32  Concurrent Executors

NoteCore idea

concurrent.futures provides a high-level, uniform interface for both thread-based and process-based concurrency. ThreadPoolExecutor for I/O, ProcessPoolExecutor for CPU — same API for both.

In this chapter you will learn to:

  1. Use executor.map to parallelize a function across an iterable.
  2. Switch between threads and processes by changing one identifier.
  3. Submit work with executor.submit and consume results with as_completed.
  4. Handle errors per task instead of letting one failure abort the batch.
  5. Use ProcessPoolExecutor for CPU-bound work to bypass the GIL.

32.1 A sequential baseline

To see what concurrent.futures buys you, start with a sequential version. The pattern below is what every “fetch many” script looks like:

def download_one(item):
    # do the work for `item`
    ...
    return result

def download_many(items):
    return [download_one(x) for x in items]

For 20 items each taking a second, that’s 20 seconds. We want to overlap them.

32.2 executor.map

The simplest parallel form is executor.map(func, iterable). It looks just like the built-in map, but the calls run in parallel:

from concurrent.futures import ThreadPoolExecutor
import time

def slow_double(x):
    time.sleep(0.1)
    return x * 2

t0 = time.perf_counter()
with ThreadPoolExecutor(max_workers=5) as executor:
    results = list(executor.map(slow_double, range(10)))
elapsed = time.perf_counter() - t0
results, f"{elapsed:.2f}s"
([0, 2, 4, 6, 8, 10, 12, 14, 16, 18], '0.20s')

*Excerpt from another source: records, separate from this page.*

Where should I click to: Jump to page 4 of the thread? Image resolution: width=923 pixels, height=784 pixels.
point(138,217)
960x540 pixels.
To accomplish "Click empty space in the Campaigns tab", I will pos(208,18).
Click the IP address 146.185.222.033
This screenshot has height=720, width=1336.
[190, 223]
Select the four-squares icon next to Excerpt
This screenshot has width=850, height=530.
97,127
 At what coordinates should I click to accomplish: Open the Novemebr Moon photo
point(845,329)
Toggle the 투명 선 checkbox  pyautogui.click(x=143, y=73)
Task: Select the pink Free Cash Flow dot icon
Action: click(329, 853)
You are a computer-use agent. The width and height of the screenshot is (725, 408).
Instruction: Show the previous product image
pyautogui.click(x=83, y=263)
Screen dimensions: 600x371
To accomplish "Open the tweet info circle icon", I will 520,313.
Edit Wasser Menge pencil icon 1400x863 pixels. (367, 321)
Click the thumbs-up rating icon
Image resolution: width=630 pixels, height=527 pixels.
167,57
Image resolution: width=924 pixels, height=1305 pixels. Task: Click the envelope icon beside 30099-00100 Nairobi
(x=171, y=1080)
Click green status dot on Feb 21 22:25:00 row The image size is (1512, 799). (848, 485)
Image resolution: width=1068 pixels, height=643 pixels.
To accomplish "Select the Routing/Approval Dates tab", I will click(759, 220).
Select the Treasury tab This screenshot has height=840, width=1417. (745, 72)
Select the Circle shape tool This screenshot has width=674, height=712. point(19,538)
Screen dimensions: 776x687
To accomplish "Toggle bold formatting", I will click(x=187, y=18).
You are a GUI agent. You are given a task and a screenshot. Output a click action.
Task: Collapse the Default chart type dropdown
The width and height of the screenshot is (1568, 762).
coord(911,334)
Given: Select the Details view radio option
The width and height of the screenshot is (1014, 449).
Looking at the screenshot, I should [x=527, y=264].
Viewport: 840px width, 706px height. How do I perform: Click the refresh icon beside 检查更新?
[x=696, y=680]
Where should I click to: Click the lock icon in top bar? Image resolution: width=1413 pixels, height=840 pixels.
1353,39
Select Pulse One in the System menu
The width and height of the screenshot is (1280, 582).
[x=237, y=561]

Walking through the moving parts:

  • slow_double(x) simulates a slow I/O call: sleep for 100 ms, then do the work. time.sleep releases the GIL, so threads really do overlap.
  • ThreadPoolExecutor(max_workers=5) builds a pool of five worker threads. The with block guarantees executor.shutdown() is called on exit — even if the body raises.
  • executor.map(slow_double, range(10)) schedules 10 calls. The pool grabs five at a time; as each finishes, the next is picked up. Results stream back in submission order.
  • We wrap it in list(...) to drain the iterator — executor.map is lazy, like the built-in map. Without list, we’d leave the block before the results materialized.

Ten 100-ms tasks finished in ~200 ms with five workers — five-way overlap. The with block ensures the pool is shut down cleanly when the block exits.

The general pattern: when you have N independent calls and want results in submission order, executor.map is the one-liner. Reach for submit/as_completed (next) only when you need per-task control.

Switching from threads to processes is one identifier:

from concurrent.futures import ProcessPoolExecutor

with ProcessPoolExecutor() as executor:
    results = list(executor.map(slow_double, range(10)))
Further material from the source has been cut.